Aim of the task: An exact copy is needed of the lines from the one that contains "The height and width of the screenshot is (620, 1024)." through the final line of the data below, with pictures left out.

Working data:
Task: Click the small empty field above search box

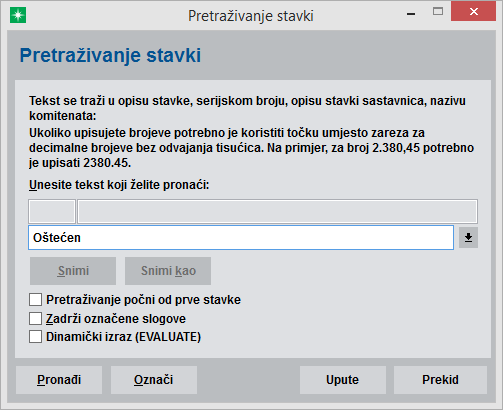Action: coord(52,211)
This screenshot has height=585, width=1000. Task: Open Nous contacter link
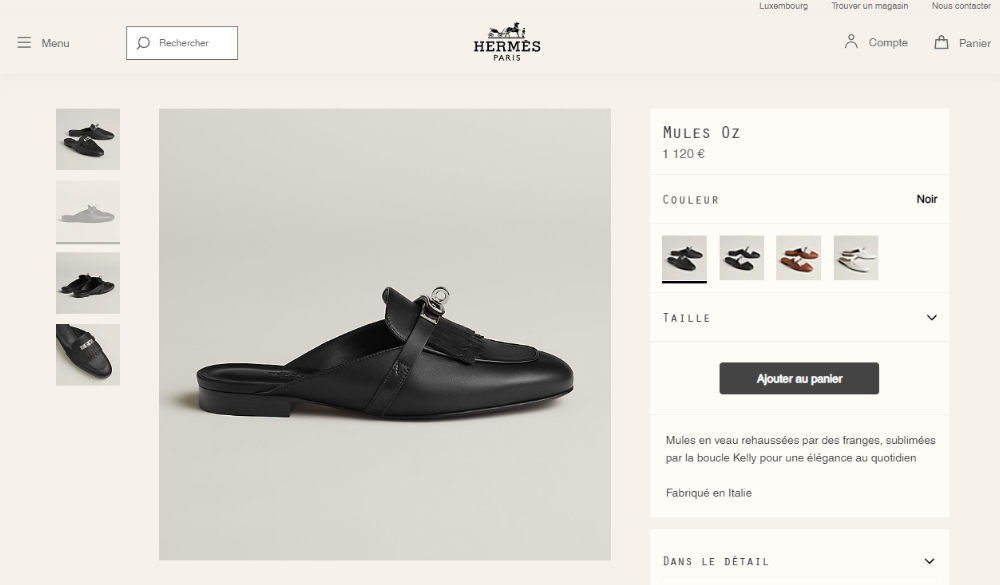point(961,6)
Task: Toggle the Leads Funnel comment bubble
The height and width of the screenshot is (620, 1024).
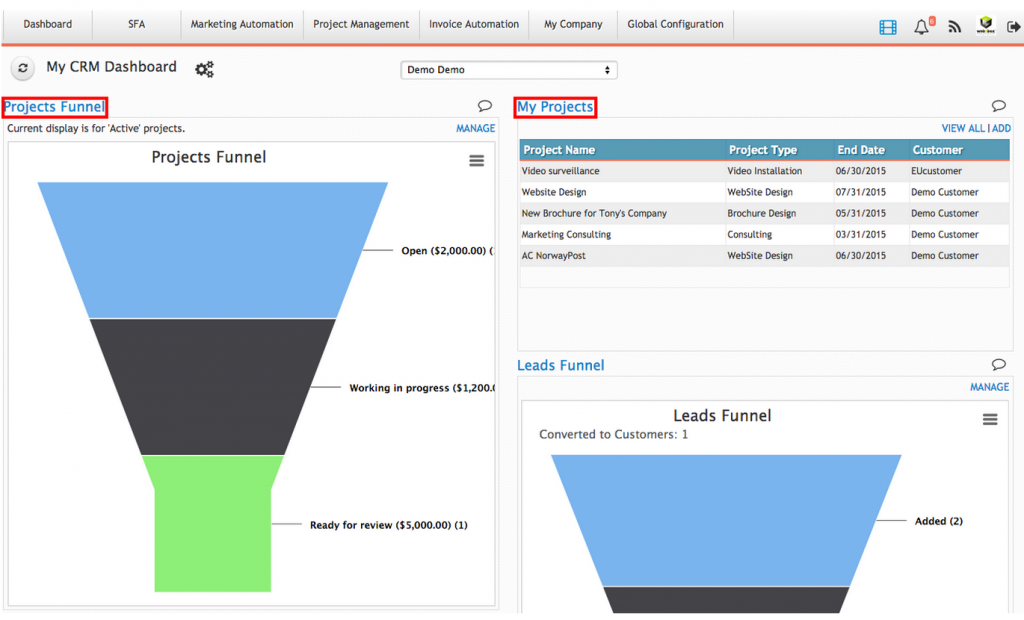Action: tap(998, 364)
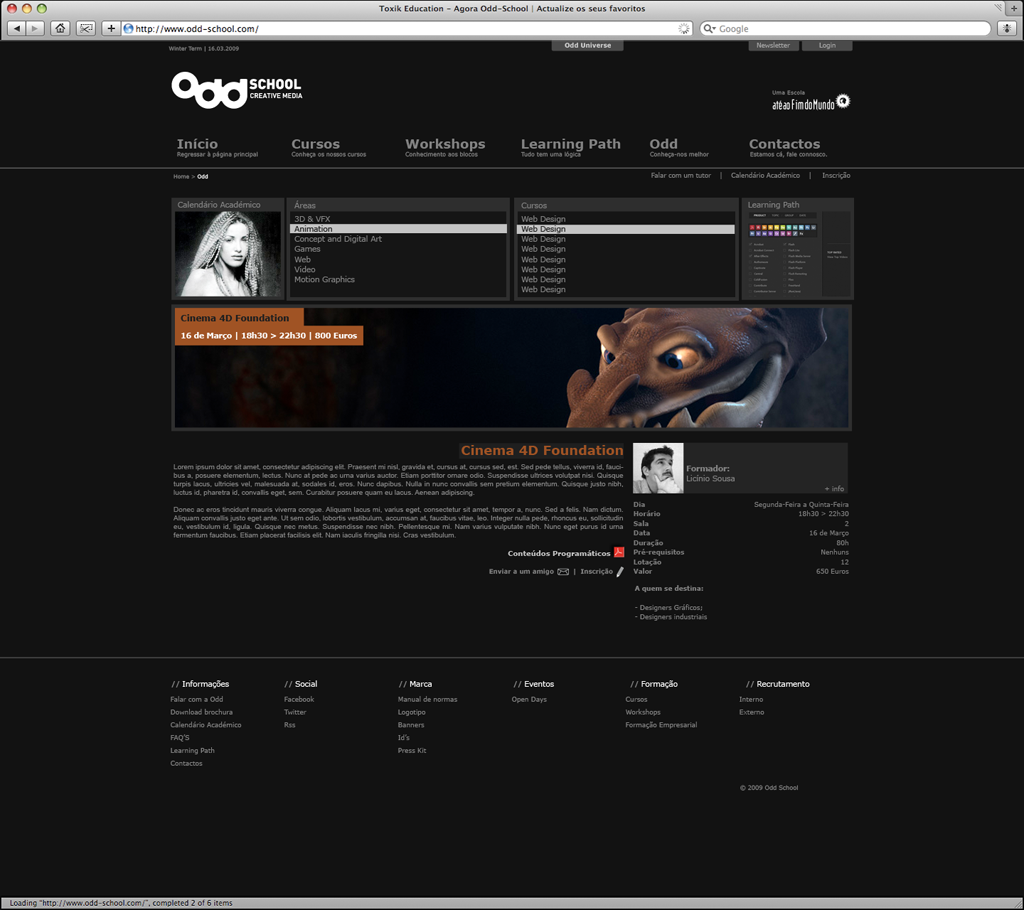The height and width of the screenshot is (910, 1024).
Task: Select Motion Graphics in the Áreas list
Action: (x=324, y=280)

Answer to this task:
The height and width of the screenshot is (620, 1024).
Action: tap(998, 364)
The height and width of the screenshot is (910, 1024).
Task: Select Motion Graphics in the Áreas list
Action: (x=324, y=280)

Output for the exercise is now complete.